(Screenshot grounding data)
------------------------------------------------------------------------
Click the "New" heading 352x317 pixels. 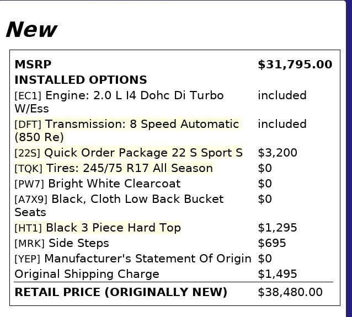tap(31, 29)
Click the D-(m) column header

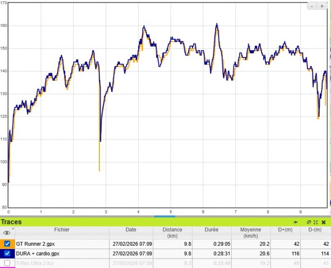point(313,230)
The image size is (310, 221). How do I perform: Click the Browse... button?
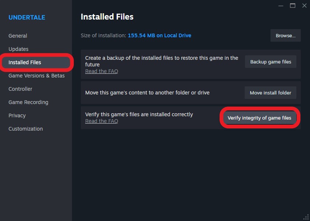click(286, 35)
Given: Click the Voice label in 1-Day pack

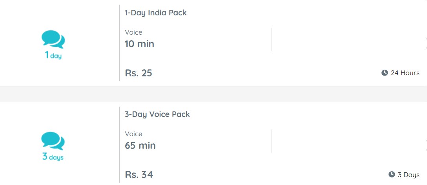Looking at the screenshot, I should coord(133,32).
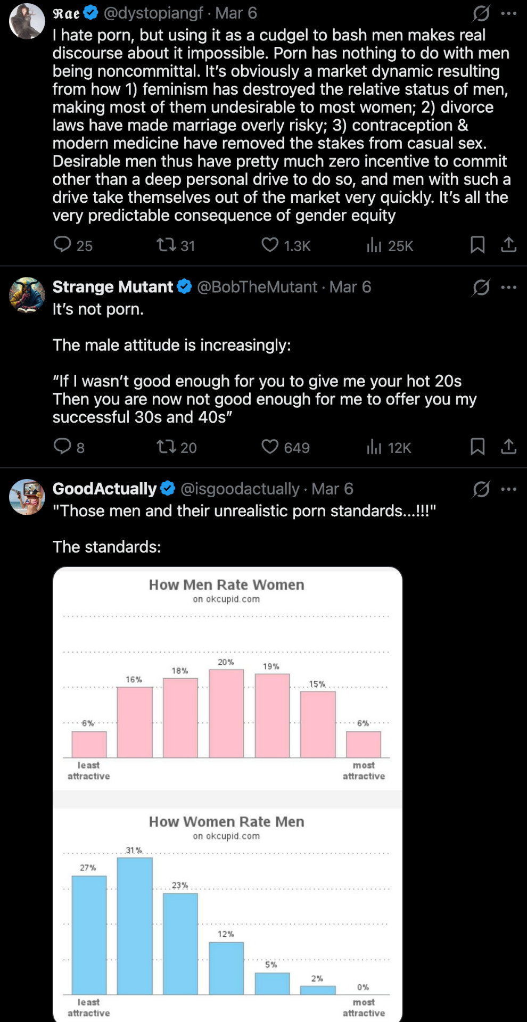Viewport: 527px width, 1022px height.
Task: Share Rae's post
Action: pos(508,245)
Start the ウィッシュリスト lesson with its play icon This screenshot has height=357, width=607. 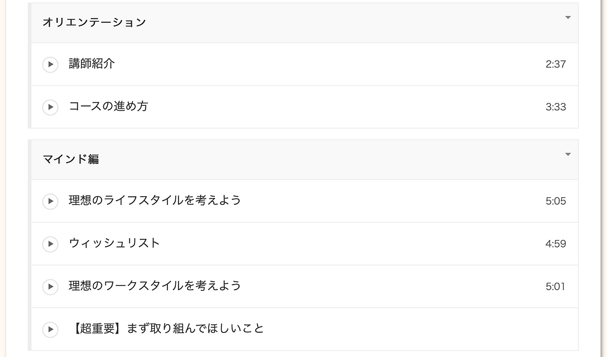point(50,244)
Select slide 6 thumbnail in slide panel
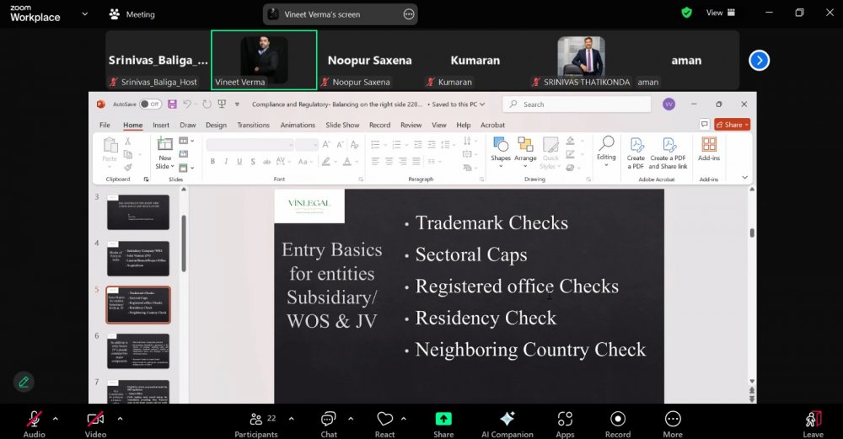Viewport: 843px width, 439px height. (x=138, y=351)
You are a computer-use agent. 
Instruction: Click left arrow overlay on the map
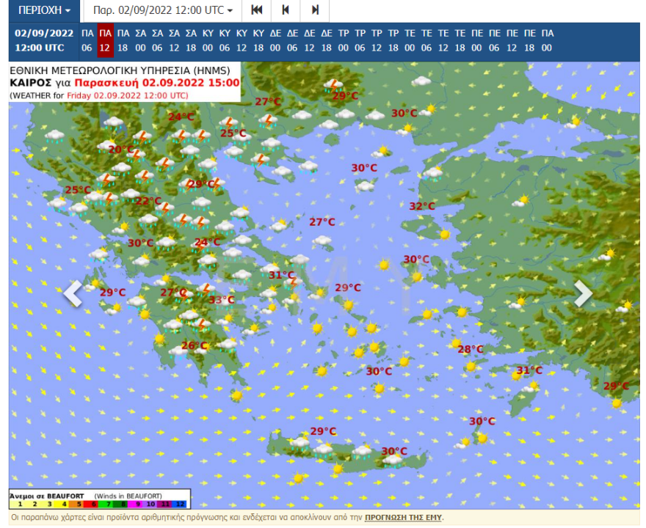(x=73, y=294)
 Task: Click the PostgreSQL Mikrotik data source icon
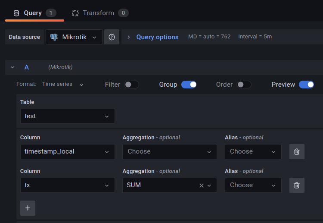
------------------------------------------------------------------------
**Action item:**
Pictures must be left out of the answer, which should be exactly the lines from the one holding "You are a computer-use agent." through the last line of the entries above, both included; please add nothing.

**Written solution:**
You are a computer-use agent. 
Instruction: Click left arrow overlay on the map
(x=73, y=294)
 Task: Click the PostgreSQL Mikrotik data source icon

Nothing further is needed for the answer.